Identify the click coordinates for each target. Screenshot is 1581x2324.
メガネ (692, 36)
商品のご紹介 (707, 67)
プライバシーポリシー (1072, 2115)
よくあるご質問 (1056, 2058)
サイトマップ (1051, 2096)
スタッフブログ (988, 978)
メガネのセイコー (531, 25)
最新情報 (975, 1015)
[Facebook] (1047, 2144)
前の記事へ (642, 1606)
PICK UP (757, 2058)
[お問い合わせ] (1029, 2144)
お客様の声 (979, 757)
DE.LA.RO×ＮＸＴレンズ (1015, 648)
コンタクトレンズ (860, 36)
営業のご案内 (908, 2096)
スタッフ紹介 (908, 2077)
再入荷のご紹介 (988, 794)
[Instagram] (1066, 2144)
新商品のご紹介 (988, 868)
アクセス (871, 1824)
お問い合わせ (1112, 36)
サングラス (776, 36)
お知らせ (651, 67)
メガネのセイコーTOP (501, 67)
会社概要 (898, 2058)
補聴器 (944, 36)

Task to carry out: Reproduce the data shown above with every line intact.

Output for this task:
Identify the click coordinates for each target. Screenshot is 1581x2324.
メガネ (692, 36)
商品のご紹介 (707, 67)
プライバシーポリシー (1072, 2115)
よくあるご質問 (1056, 2058)
サイトマップ (1051, 2096)
スタッフブログ (988, 978)
メガネのセイコー (531, 25)
最新情報 (975, 1015)
[Facebook] (1047, 2144)
前の記事へ (642, 1606)
PICK UP (757, 2058)
[お問い合わせ] (1029, 2144)
お客様の声 (979, 757)
DE.LA.RO×ＮＸＴレンズ (1015, 648)
コンタクトレンズ (860, 36)
営業のご案内 (908, 2096)
スタッフ紹介 (908, 2077)
再入荷のご紹介 (988, 794)
[Instagram] (1066, 2144)
新商品のご紹介 (988, 868)
アクセス (871, 1824)
お問い合わせ (1112, 36)
サングラス (776, 36)
お知らせ (651, 67)
メガネのセイコーTOP (501, 67)
会社概要 (898, 2058)
補聴器 (944, 36)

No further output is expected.